Exercise requirements
If a line in the listing carries the word "computer", return a copy of that line.

Task data
• • • • • • •

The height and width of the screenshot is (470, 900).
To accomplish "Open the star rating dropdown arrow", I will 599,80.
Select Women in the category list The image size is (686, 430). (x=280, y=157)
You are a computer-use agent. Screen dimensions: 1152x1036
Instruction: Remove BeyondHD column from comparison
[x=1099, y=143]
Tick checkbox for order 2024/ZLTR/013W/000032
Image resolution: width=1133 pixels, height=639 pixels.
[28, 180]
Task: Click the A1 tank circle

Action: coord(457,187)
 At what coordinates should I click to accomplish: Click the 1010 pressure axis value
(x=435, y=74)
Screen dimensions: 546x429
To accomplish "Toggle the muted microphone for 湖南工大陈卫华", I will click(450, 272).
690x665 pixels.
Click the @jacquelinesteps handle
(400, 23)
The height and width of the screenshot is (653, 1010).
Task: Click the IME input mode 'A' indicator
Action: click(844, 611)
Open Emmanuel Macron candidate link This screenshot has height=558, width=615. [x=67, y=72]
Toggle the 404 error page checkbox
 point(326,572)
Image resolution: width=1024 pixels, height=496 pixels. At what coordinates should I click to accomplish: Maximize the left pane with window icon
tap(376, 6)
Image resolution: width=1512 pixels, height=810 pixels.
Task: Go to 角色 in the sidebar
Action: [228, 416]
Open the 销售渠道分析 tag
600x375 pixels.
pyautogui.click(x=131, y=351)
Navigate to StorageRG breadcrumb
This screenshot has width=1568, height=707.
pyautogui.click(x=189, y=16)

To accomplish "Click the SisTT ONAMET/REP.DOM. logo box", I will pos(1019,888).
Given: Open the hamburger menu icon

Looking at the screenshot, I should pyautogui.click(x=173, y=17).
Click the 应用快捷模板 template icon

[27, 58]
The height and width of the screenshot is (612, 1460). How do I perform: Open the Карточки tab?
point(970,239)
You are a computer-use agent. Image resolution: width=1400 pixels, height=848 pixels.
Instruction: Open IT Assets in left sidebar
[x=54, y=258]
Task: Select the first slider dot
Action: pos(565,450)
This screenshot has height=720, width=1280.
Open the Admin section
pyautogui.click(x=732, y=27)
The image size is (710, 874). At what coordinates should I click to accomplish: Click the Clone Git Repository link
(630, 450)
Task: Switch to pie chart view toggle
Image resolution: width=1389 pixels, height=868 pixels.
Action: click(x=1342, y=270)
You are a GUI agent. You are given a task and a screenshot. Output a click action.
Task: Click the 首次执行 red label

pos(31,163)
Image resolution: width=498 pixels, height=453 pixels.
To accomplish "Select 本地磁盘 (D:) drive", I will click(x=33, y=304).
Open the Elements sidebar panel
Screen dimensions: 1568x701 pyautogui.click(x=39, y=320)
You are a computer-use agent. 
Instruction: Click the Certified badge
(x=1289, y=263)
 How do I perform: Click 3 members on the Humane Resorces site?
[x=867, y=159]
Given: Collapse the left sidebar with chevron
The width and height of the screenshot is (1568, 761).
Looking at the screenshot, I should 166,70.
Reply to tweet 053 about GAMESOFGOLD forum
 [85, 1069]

• • • • • • •

Exercise result
You are a computer-use agent. Screen dimensions: 1152x1036
You are a computer-use agent. Image resolution: width=1400 pixels, height=848 pixels.
You are a computer-use agent. 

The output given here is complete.